» **Things to do**
1. Which normal distributions written in N(...) notation does the post on E[exp(iuX^2)] mention? List each distinct one once.
2. Reproduce the post on E[exp(iuX^2)] from "I=(1/sqrt(2pi))int_R exp(iux^2-x^2/2)dx" to "I^2=int_0^+oo rexp(-cr^2/2)dr=1/c=(1+2iu)/(1+4u^2) (*)".
3. Carry on writing the post on E[exp(iuX^2)] from the point where it stops.

» **Document section**
--------------------------------
I have never done this calculation before, so my level of confidence
is not too high, but here is what I would do in the case when X~N
(0,1) [unfortunately I can easily extend it to N(0,s^2), but I don't
have an answer for the general case N(m,s^2)]

Given u in R, we want E[exp(iuX^2)] where X~N(0,1), i.e. we want the
integral:

I=(1/sqrt(2pi))int_R exp(iux^2-x^2/2)dx
=(1/sqrt(2pi))int_R exp(-cx^2/2)dx

where c is the complex number c=1-2iu. Using Fubini theorem, we have:

I^2=(1/2pi)int_R^2 exp(-c(x^2+y^2)/2)dxdy

and after switching to polar coordinates and integrating w.r. to the
angle:

I^2=int_0^+oo rexp(-cr^2/2)dr=1/c=(1+2iu)/(1+4u^2) (*)

The complex number 1+2iu has two roots:

+ or - [((q(u)+1)/2)^(1/2)+isgn(u)((q(u)-1)/2)^1/2] (**)
--------------------------------
» **Extracted information**

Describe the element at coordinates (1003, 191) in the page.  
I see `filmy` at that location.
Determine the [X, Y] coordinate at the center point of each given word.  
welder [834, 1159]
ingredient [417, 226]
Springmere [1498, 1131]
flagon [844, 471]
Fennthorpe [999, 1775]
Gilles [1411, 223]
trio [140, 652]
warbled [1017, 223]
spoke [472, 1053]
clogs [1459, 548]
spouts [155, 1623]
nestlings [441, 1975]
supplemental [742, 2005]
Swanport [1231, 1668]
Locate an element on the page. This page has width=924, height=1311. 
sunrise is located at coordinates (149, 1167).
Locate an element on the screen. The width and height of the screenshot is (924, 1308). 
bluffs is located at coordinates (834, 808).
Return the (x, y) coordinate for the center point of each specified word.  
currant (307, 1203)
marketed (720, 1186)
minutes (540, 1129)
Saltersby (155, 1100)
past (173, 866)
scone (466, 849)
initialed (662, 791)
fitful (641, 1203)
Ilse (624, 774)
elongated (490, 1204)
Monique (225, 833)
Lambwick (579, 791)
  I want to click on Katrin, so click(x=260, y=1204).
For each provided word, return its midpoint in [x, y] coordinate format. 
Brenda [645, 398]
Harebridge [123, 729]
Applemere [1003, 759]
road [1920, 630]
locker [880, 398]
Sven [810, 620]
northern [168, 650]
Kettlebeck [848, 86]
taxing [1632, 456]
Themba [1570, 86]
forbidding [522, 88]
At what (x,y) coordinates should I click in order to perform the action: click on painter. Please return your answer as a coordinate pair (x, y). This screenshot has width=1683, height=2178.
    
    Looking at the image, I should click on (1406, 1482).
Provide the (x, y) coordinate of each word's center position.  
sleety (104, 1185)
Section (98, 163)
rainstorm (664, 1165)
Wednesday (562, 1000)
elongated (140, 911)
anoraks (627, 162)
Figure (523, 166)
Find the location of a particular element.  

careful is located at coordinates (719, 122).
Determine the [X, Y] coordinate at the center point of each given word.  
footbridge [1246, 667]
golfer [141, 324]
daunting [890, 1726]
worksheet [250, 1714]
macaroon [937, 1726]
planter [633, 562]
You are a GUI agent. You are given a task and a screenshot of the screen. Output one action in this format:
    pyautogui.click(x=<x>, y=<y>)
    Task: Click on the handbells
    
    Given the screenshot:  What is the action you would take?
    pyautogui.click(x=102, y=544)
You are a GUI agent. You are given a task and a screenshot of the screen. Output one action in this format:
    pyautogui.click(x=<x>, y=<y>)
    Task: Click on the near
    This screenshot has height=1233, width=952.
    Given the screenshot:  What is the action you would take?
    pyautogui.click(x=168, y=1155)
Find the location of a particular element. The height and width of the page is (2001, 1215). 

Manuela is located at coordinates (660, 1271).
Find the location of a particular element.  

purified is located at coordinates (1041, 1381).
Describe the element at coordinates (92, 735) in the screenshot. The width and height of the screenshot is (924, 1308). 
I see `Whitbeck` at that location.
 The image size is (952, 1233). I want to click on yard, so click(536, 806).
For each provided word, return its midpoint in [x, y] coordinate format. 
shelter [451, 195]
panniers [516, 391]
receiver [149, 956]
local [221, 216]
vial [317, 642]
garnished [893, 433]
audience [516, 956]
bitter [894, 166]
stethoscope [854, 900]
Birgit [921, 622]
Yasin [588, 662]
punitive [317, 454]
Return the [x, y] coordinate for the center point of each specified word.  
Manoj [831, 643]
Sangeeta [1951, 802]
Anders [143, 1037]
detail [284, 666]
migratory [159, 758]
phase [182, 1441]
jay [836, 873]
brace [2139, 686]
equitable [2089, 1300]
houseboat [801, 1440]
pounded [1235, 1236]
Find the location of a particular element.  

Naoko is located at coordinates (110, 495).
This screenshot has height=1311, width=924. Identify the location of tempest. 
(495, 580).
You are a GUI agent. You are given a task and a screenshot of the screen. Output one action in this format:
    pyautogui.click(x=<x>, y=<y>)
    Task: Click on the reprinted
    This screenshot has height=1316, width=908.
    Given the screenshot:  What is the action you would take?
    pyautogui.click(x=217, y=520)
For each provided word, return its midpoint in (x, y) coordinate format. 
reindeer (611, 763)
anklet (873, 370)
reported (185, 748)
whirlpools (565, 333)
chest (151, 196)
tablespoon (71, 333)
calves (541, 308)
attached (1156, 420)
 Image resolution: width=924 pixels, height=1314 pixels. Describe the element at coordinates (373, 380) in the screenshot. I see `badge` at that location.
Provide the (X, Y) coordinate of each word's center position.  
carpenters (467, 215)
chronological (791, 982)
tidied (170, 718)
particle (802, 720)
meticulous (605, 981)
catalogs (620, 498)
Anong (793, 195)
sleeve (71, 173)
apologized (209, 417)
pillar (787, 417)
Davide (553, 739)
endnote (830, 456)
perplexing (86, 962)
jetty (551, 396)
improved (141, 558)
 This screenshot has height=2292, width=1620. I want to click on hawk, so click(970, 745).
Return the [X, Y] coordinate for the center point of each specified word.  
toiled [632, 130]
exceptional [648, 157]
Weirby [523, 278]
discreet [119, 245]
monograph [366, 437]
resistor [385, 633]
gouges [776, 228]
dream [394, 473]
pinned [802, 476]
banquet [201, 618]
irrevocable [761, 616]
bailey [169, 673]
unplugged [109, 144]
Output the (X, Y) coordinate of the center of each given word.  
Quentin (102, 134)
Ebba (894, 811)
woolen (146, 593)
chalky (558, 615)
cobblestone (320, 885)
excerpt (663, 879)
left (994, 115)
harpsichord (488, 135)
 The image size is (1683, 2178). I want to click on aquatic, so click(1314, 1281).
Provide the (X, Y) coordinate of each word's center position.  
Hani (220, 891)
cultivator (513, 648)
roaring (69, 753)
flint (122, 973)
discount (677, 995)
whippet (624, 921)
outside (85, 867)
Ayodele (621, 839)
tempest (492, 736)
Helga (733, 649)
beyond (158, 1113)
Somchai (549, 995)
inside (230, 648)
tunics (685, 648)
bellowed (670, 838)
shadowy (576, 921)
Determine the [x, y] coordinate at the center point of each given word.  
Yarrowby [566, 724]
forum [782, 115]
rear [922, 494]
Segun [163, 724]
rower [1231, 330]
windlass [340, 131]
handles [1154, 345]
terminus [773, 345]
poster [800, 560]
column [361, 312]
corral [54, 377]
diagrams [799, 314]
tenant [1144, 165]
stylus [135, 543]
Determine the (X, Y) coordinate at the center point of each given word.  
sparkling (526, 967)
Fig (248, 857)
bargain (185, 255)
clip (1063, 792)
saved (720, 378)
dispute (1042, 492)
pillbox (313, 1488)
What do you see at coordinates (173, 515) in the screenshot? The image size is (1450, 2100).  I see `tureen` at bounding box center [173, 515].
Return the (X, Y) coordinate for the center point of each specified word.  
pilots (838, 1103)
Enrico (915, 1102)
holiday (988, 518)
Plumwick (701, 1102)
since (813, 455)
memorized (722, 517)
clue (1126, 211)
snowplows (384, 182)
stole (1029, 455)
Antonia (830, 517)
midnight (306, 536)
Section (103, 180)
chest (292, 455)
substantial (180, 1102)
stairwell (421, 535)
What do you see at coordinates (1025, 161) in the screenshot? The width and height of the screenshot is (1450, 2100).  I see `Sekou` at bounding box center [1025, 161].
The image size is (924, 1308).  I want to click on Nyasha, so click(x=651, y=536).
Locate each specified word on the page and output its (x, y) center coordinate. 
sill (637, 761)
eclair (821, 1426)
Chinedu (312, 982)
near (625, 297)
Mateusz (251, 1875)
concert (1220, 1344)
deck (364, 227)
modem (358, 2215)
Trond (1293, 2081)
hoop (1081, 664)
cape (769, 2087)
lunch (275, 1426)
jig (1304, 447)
--------------------------------
» **Answers to the exercises**
1. N(0,1), N(0,s^2), N(m,s^2)

2.
I=(1/sqrt(2pi))int_R exp(iux^2-x^2/2)dx
=(1/sqrt(2pi))int_R exp(-cx^2/2)dx

where c is the complex number c=1-2iu. Using Fubini theorem, we have:

I^2=(1/2pi)int_R^2 exp(-c(x^2+y^2)/2)dxdy

and after switching to polar coordinates and integrating w.r. to the
angle:

I^2=int_0^+oo rexp(-cr^2/2)dr=1/c=(1+2iu)/(1+4u^2) (*)

3.
where q(u)=sqrt(1+4u^2) and sgn(u)=u/|u| (for u<>0) is the sign of u.

It is not too difficult to convince yourself that for u>0, the
imaginary part of I should be positive. From this fact and (*) and
(**) we obtain:

I=(1/q(u))[((q(u)+1)/2)^(1/2)+isgn(u)((q(u)-1)/2)^1/2]

I am sorry I can't do better that this for the time being.

Regards Noel.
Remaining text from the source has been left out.